Edited by Ian Buchanan and Marcel Swiboda, Deleuze and Music accomplishes three tasks simultaneously that are of tremendous interest to anyone in literary studies, philosophy, and studies in music. First of all, given the clear and didactic style of the contributors, this text serves as an excellent companion to reading Deleuze's own writings; the best example being the introduction to the book written by Ian Buchanan who is already becoming well known for his clarity and didacticism in his approach to Deleuze. Secondly, Deleuze and Music in various ways illuminates Deleuze's thoughts on music and their importance for understanding his philosophy as a whole. This is accomplished both through explanations of his thought as well as application in terms of musical concepts such as rhythm and improvisation or musical forms such as jazz, classical, and even death metal. And third, Deleuze and Music does something which most texts discussing music in the realms of literary studies and philosophy rarely ever do: actually theorizing music in terms of musical form and music theory, and again very clearly at that.
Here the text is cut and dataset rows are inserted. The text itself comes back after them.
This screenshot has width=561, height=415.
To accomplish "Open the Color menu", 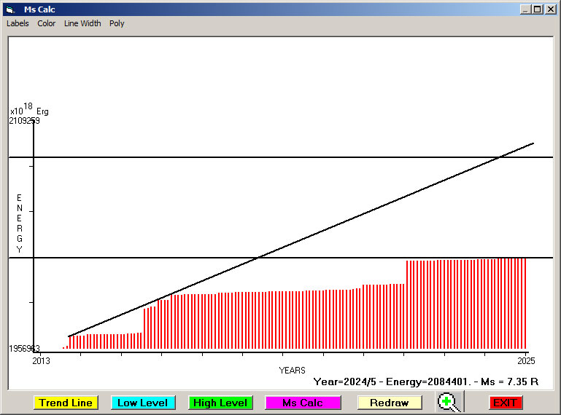I will pos(47,23).
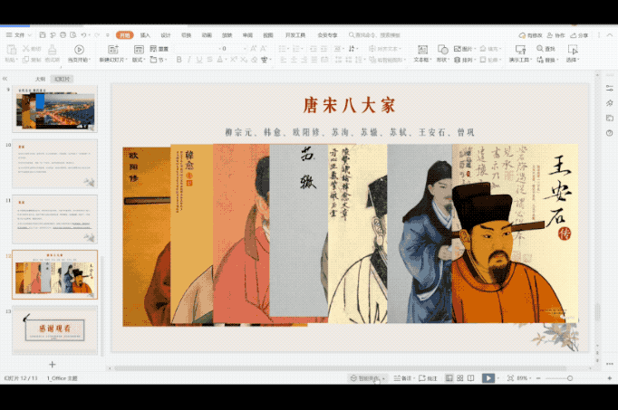Start slideshow from current slide (当页开始)
The height and width of the screenshot is (410, 618).
click(79, 50)
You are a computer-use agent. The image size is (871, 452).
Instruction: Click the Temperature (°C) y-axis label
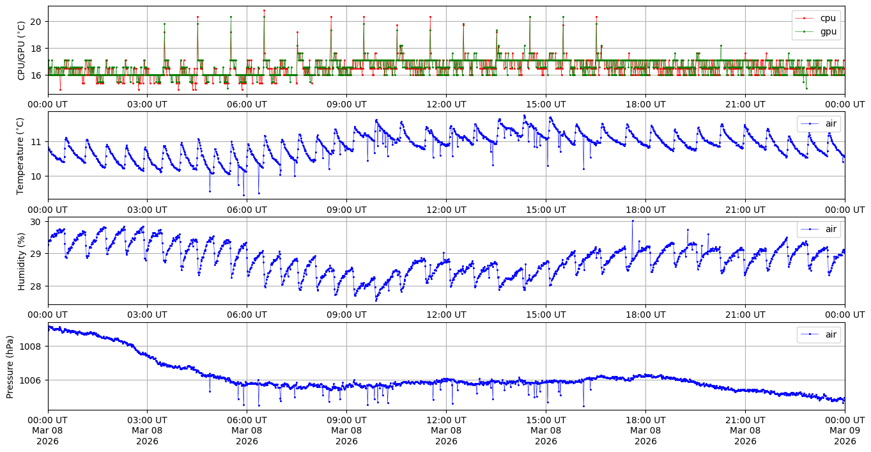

As if it isn't complicated enough to explain or use Deleuze's philosophy, doing so at times in terms of musical form and music theory for a literary audience that is typically unfamiliar with music theory is very slippery terrain and, from a musician's perspective, the contributors are not only clear but accurate as well.
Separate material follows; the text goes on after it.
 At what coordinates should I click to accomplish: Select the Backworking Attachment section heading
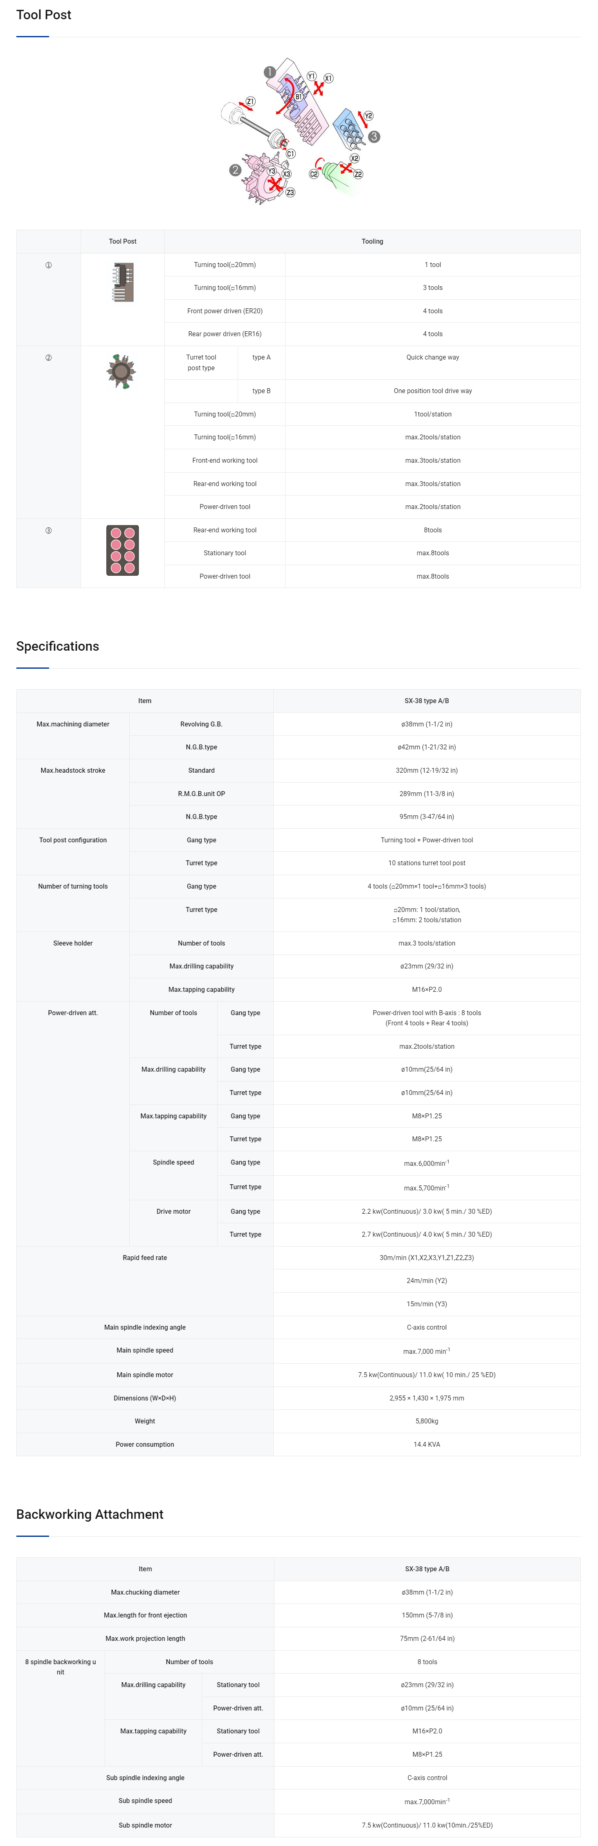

As far as the various types of music that are addressed, the range is immense, yet there are some that receive more focus than others. Jazz is figured fairly heavily with Eugene Holland's "Studies in Applied Nomadology: Jazz Improvisation and Post-Capitalist Markets" which follows Buchanan's introduction, and Marcel Swiboda's essay "Cosmic Strategies: The Electric Experiments of Miles Davis" which closes the book. Ronald Bogue takes it an almost entirely different direction with "Violence in Three Shades of Metal: Death, Doom and Black" as well as Greg Hainge's "Is Pop Music?" which indeed answers its own question in a very interesting and new light. Other musical forms include Rock, Raga, Muzak, Experimental, Drum'n'Bass . . . the list goes on. As far as specific musicians are concerned, it literally ranges from Beethoven to Björk, from Cage to Kenny G. And of course no book on music and Deleuze would be complete without a confrontation with Adorno, which Nick Nesbitt provides in terms of "musical multiplicity." Yet it might also not be complete without addressing the infamous "Deleuze Tribute Recordings" whose various [End Page 363] composers include Richard Pinhas, one of Deleuze's students, and the multitalented DJ Spooky; the actual essay is by Timothy S. Murphy.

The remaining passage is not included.